**Trecho de origem:**

Há cinquenta anos, dois marinheiros britânicos enfrentaram um terrível incidente ao afundarem a mais de 450 metros em um submersível de águas profundas, a 240 quilômetros da costa da Irlanda.
Presos dentro de uma esfera de aço com 1,8 metro de diâmetro, os homens lutaram pela sobrevivência durante três dias, tendo apenas 12 minutos de oxigênio restantes quando, finalmente, foram resgatados.
Em 2013, a BBC publicou uma reportagem sobre esse ocorrido que, devido ao incidente envolvendo o submersível Titan, voltou a despertar interesse recentemente.
Embora o caso do submersível Pisces III (como era chamado) tenha sido uma notícia de grande destaque há cinco décadas, acabou sendo esquecido ao longo do tempo até agora.
Naquela quarta-feira, 29 de agosto de 1973, Roger Chapman, ex-marinheiro da Marinha Real Britânica, com 28 anos na época, e o engenheiro Roger Mallinson, com 35 anos, afundaram acidentalmente no Oceano Atlântico. O resgate internacional levou 76 horas e eles passaram mais de 84 horas no fundo do mar.
Confira como o incidente e o esforço de resgate se desenrolaram:
1h15 – Início do mergulho
Os pilotos Roger Chapman e Roger Mallinson começaram um mergulho de rotina a bordo do Pisces III.
O submersível comercial canadense, que estava envolvido em uma tarefa de instalação de um cabo telefônico transatlântico no fundo do mar, encontrava-se a 240 quilômetros a sudoeste da cidade de Cork, na Irlanda.
“Levamos cerca de 40 minutos para descer a uma profundidade de não mais de 500 metros, e um pouco menos de tempo para retornar”, relembra Chapman.
“Estávamos trabalhando em turnos de oito horas, navegando pelo fundo do mar a uma velocidade de meia milha por hora (0,8 quilômetros), instalando bombas e jatos para remover a lama, colocando cabos e verificando se tudo estava bem. Era um trabalho lento e com pouca visibilidade.”

**Objetivo:** Pode redigitar, sem nenhuma alteração, a parte do texto sobre o Pisces III que começa com as palavras "Embora o caso" e termina com "Cork, na Irlanda."?

**Informações extraídas:**
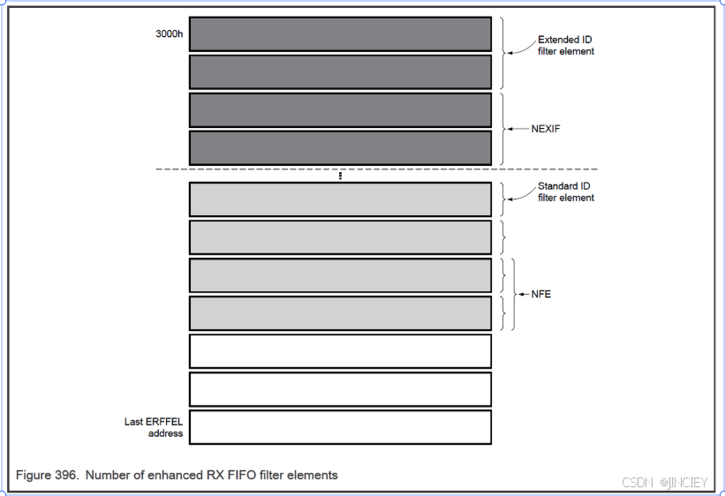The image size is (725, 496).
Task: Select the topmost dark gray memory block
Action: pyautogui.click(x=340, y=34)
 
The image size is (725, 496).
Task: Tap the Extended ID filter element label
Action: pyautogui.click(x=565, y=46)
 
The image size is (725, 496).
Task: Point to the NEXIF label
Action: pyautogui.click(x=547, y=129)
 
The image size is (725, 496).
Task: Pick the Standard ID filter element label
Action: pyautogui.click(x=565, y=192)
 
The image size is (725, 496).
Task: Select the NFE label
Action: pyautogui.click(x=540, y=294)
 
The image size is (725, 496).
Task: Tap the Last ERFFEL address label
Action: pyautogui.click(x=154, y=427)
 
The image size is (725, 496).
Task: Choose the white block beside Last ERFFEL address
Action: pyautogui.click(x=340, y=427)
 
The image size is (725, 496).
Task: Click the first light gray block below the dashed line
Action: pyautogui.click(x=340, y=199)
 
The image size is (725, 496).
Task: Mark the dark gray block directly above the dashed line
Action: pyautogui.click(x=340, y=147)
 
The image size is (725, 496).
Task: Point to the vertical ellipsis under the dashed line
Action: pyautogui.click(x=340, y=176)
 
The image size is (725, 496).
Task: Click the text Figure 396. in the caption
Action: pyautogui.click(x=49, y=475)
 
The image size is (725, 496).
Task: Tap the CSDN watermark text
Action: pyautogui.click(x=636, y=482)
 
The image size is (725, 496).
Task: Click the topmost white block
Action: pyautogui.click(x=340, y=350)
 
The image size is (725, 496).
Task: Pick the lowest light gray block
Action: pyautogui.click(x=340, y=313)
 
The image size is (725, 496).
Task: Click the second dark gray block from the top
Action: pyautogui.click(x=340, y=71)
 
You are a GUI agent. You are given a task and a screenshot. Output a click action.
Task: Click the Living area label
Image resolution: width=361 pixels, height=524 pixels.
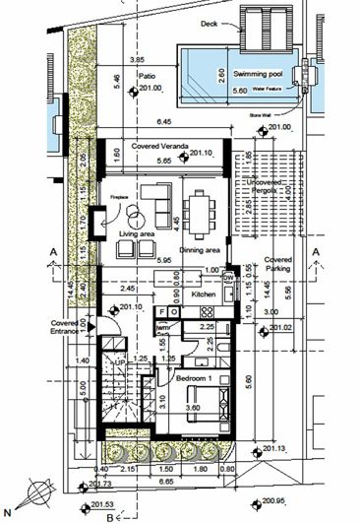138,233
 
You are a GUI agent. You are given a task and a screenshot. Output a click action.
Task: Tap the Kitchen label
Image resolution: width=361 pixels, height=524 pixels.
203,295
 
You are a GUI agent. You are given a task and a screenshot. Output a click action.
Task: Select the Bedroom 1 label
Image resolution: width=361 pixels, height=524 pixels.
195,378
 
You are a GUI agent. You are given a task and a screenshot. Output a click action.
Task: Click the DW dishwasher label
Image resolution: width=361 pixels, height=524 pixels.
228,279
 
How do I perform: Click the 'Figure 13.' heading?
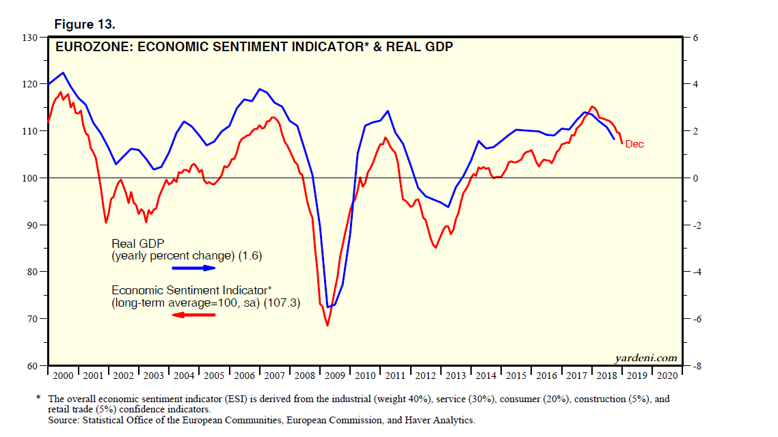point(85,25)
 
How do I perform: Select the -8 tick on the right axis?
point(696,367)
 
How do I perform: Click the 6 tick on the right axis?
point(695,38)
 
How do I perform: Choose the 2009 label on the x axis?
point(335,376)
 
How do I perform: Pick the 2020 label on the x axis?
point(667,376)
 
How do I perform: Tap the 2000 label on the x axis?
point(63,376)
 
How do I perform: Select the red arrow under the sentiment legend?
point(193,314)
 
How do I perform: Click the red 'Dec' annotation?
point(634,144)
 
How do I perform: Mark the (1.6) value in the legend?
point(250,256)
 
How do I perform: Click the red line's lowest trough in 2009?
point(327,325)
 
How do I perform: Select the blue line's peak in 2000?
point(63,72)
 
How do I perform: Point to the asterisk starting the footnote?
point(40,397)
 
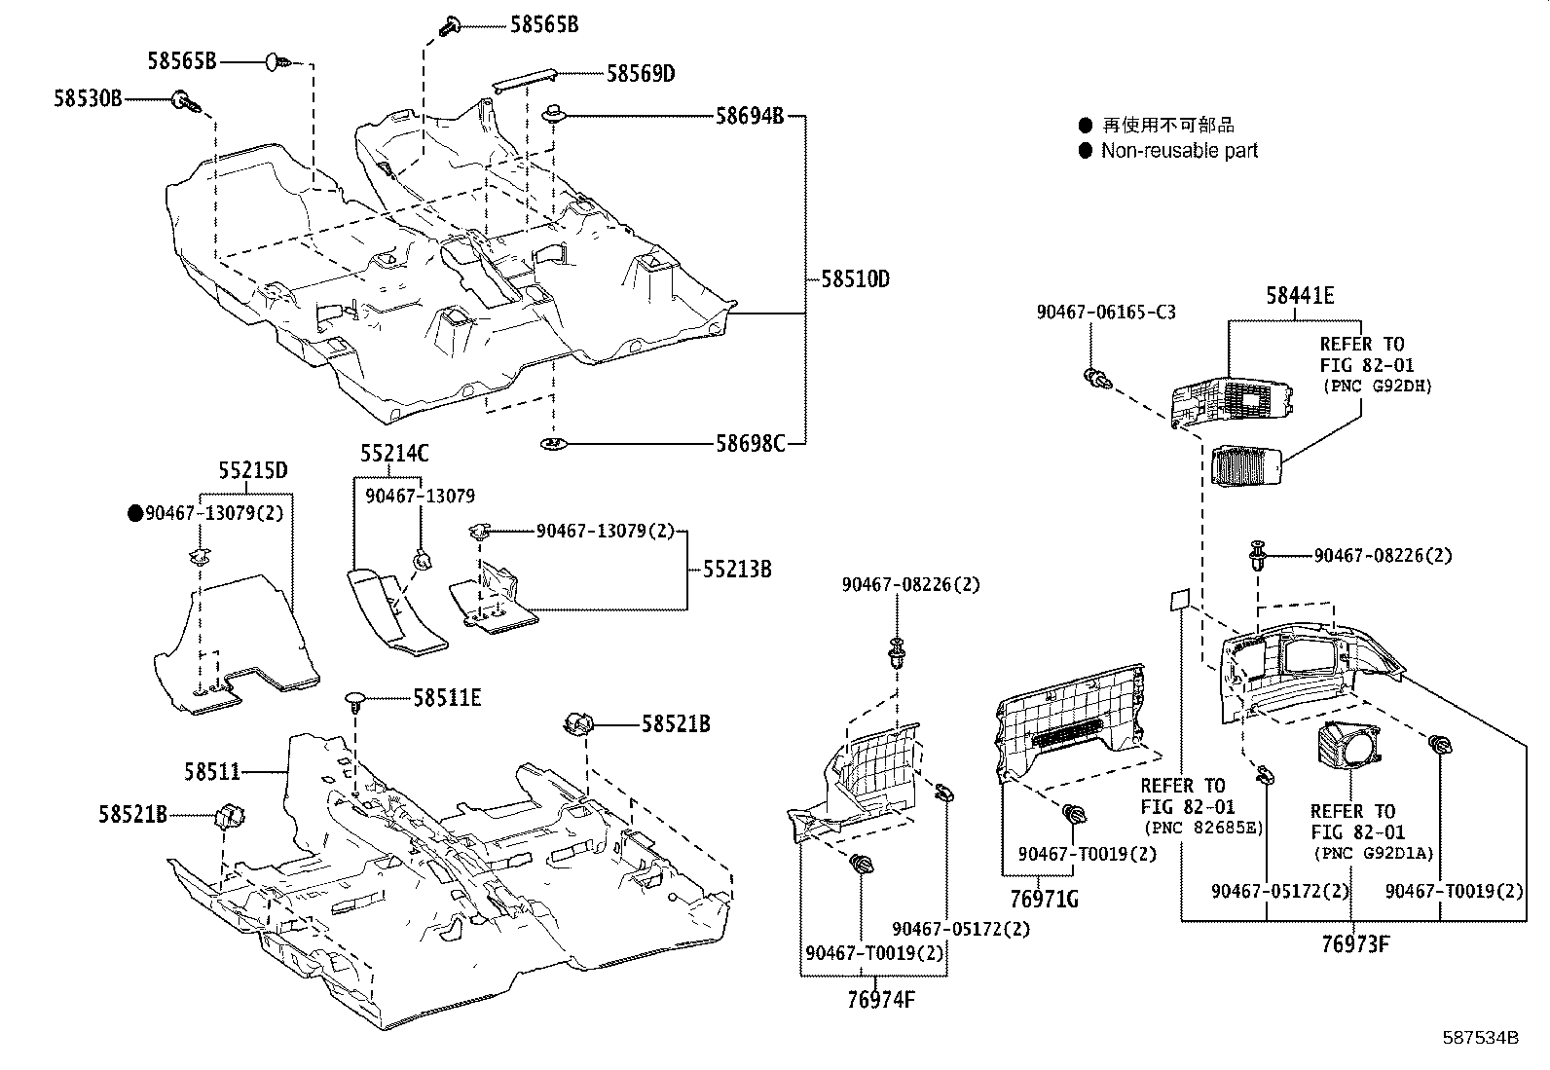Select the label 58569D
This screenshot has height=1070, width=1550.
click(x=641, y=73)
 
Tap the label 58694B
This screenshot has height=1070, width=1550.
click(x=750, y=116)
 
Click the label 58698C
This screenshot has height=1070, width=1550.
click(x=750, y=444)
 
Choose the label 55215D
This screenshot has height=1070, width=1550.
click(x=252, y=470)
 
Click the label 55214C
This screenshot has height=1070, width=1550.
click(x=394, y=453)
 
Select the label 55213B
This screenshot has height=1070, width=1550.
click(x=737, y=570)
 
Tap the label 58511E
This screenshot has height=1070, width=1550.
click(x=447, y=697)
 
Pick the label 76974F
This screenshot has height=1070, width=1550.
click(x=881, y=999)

==

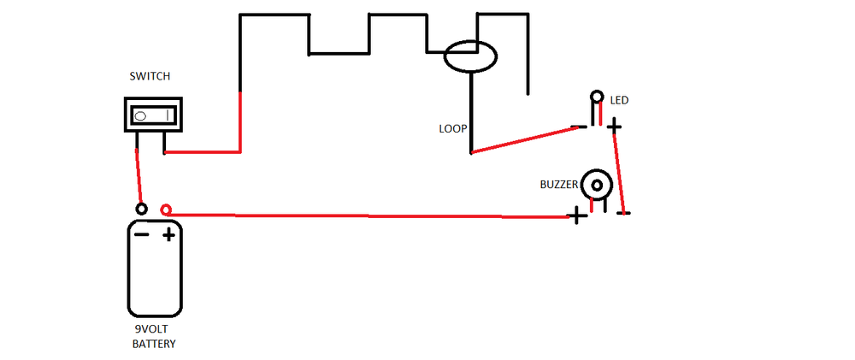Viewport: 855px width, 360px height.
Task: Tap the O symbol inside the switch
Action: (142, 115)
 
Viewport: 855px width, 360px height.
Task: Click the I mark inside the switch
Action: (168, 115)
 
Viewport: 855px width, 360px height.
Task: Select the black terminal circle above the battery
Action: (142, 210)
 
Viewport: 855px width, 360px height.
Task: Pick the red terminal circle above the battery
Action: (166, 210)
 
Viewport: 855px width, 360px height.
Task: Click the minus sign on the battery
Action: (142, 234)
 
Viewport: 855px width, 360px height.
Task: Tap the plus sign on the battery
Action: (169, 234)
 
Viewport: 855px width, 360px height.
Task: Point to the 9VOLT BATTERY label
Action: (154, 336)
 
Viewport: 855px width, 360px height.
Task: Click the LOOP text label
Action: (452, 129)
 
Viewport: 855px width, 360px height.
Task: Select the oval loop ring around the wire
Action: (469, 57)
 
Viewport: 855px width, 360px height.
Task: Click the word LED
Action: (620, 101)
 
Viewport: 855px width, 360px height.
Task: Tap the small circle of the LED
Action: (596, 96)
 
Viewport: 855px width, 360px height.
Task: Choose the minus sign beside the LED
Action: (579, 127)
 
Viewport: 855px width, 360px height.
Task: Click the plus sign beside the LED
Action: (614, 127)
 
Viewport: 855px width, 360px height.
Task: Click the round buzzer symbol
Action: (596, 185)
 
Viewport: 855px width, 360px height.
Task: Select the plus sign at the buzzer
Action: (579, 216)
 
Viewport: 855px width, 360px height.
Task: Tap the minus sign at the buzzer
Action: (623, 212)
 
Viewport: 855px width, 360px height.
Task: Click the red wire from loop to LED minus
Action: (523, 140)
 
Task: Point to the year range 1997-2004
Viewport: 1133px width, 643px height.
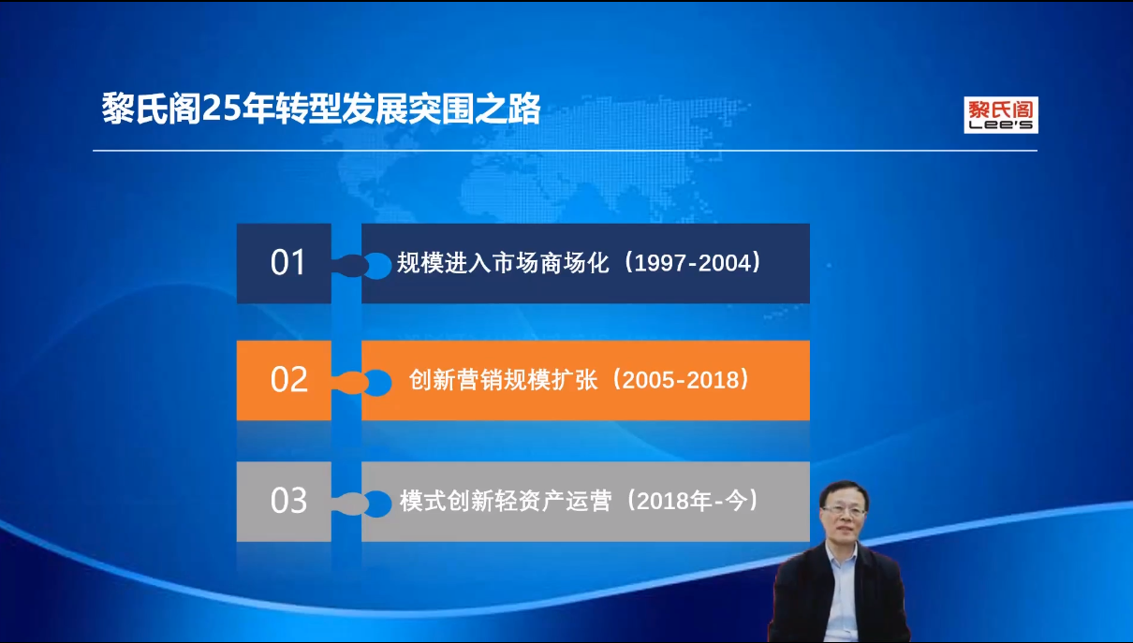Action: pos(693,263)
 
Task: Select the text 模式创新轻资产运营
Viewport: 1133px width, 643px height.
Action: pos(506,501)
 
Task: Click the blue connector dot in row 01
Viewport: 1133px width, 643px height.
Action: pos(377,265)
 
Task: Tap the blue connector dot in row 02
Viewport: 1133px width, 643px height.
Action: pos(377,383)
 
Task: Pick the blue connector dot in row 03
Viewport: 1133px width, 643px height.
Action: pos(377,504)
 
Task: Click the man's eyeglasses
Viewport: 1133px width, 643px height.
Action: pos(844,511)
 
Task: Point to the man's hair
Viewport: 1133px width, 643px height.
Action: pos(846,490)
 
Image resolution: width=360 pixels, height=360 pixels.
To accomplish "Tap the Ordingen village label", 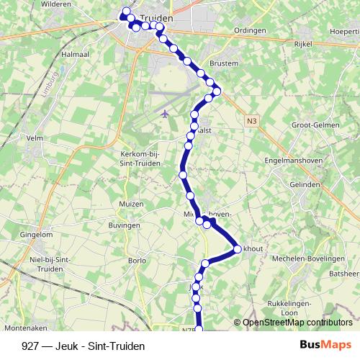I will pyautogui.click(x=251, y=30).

--

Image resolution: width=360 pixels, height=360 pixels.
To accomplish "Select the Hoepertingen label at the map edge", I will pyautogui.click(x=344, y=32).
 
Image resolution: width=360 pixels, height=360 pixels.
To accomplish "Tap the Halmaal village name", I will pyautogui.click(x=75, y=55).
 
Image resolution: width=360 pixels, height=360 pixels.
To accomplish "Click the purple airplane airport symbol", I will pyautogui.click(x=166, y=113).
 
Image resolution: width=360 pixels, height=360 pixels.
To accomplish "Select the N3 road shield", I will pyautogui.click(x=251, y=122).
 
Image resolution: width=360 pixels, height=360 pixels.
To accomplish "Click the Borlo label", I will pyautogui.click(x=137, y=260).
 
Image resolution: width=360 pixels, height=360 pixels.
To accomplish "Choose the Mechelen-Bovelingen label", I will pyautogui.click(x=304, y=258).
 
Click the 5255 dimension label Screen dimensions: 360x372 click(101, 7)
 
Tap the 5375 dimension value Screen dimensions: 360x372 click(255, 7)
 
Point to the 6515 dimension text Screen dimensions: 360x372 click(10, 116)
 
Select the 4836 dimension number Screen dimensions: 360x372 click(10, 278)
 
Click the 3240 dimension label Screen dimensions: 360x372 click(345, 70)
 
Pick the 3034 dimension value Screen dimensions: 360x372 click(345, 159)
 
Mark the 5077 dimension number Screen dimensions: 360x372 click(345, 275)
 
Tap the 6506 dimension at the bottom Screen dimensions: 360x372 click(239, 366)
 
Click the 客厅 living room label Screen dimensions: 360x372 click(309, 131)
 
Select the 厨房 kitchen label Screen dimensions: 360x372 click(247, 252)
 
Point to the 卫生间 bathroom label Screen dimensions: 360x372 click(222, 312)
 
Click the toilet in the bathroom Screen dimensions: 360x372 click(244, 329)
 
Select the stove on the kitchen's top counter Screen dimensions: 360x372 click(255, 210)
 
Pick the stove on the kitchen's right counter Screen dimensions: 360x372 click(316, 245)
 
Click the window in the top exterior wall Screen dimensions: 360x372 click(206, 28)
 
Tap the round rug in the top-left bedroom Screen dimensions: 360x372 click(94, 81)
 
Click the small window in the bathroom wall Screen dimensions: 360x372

**Resposta:**
Embora o caso do submersível Pisces III (como era chamado) tenha sido uma notícia de grande destaque há cinco décadas, acabou sendo esquecido ao longo do tempo até agora.
Naquela quarta-feira, 29 de agosto de 1973, Roger Chapman, ex-marinheiro da Marinha Real Britânica, com 28 anos na época, e o engenheiro Roger Mallinson, com 35 anos, afundaram acidentalmente no Oceano Atlântico. O resgate internacional levou 76 horas e eles passaram mais de 84 horas no fundo do mar.
Confira como o incidente e o esforço de resgate se desenrolaram:
1h15 – Início do mergulho
Os pilotos Roger Chapman e Roger Mallinson começaram um mergulho de rotina a bordo do Pisces III.
O submersível comercial canadense, que estava envolvido em uma tarefa de instalação de um cabo telefônico transatlântico no fundo do mar, encontrava-se a 240 quilômetros a sudoeste da cidade de Cork, na Irlanda.